** What to work on **
Whatever lies between the line that holds "Given: Close the Adding a Practice panel" and the final line of the records below, both included, should be repeated exactly; leave out the pictures and add nothing.

[Screenshot grounding data]
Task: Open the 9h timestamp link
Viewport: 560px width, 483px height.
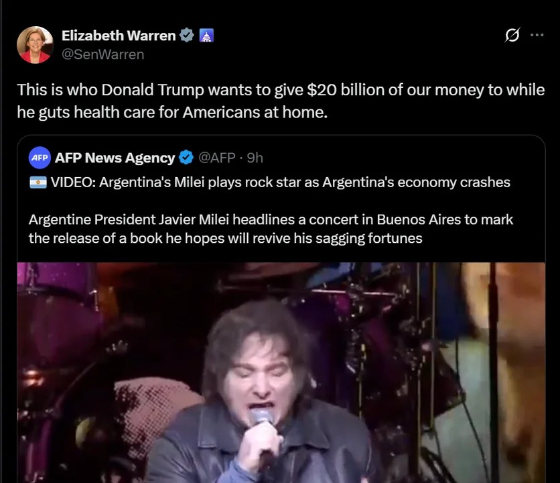Action: click(255, 158)
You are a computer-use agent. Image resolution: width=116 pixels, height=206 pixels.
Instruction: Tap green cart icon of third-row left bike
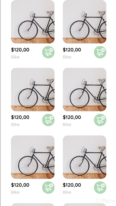pos(48,187)
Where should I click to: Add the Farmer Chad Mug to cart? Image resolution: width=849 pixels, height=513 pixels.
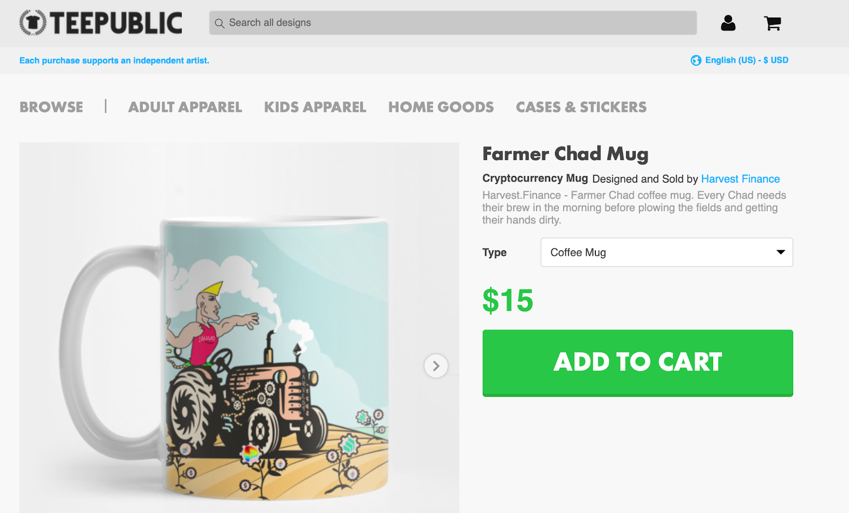(x=638, y=363)
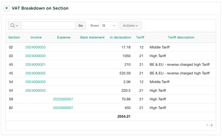Image resolution: width=222 pixels, height=136 pixels.
Task: Open invoice 2024000002 link
Action: (36, 73)
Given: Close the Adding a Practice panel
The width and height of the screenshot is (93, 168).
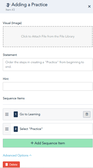Looking at the screenshot, I should 89,7.
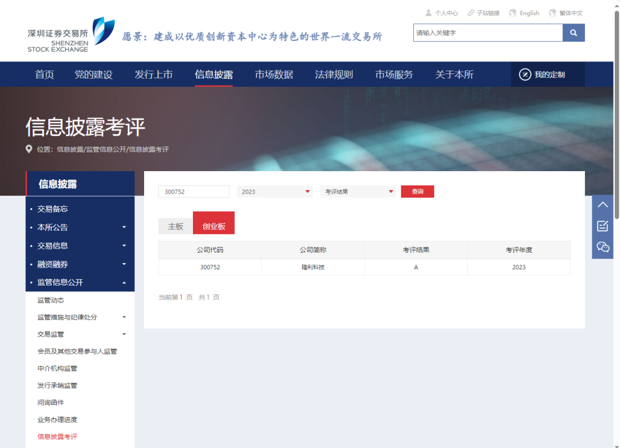Open the 隆利科技 company link
This screenshot has height=448, width=620.
coord(313,267)
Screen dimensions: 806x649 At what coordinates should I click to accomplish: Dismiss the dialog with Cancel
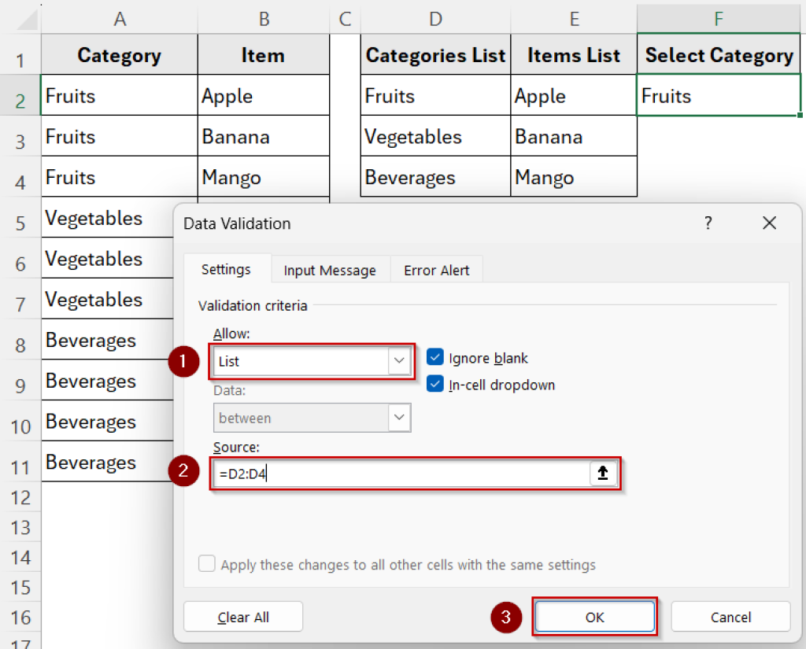coord(730,618)
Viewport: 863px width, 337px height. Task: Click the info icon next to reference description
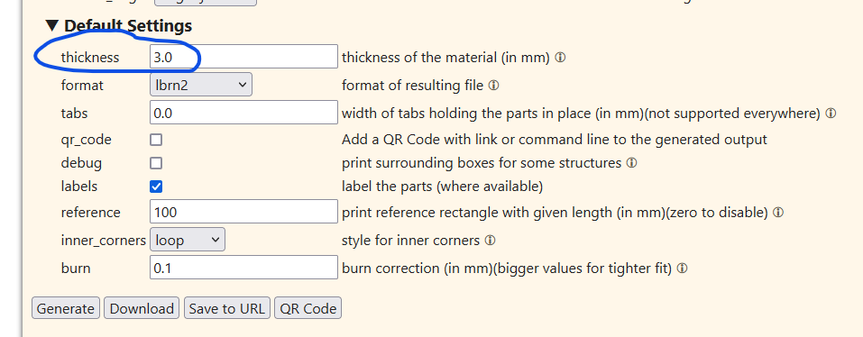778,213
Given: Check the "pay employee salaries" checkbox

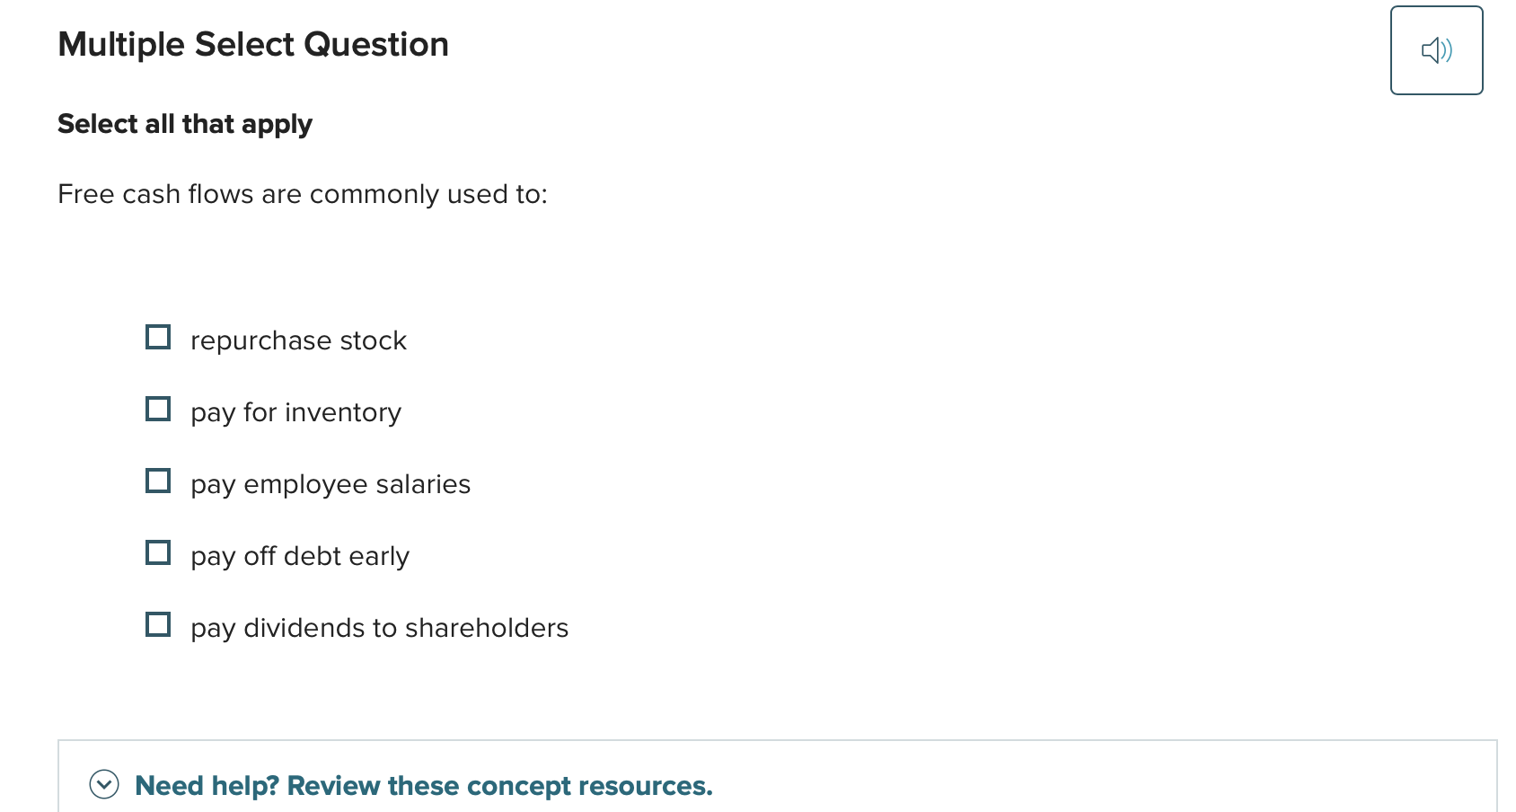Looking at the screenshot, I should tap(158, 481).
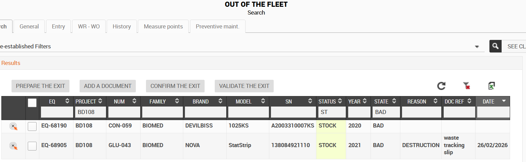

** Expected output **
Given: Close the Adding a Practice panel
The width and height of the screenshot is (93, 168).
Looking at the screenshot, I should 89,7.
Open the 隆利科技 company link
This screenshot has height=448, width=620.
coord(313,267)
Screen dimensions: 806x649 At what coordinates should I click to accomplish: Dismiss the dialog with Cancel
coord(730,618)
Viewport: 863px width, 337px height. Task: Click the info icon next to reference description
778,213
Given: Check the "pay employee salaries" checkbox

Looking at the screenshot, I should tap(158, 481).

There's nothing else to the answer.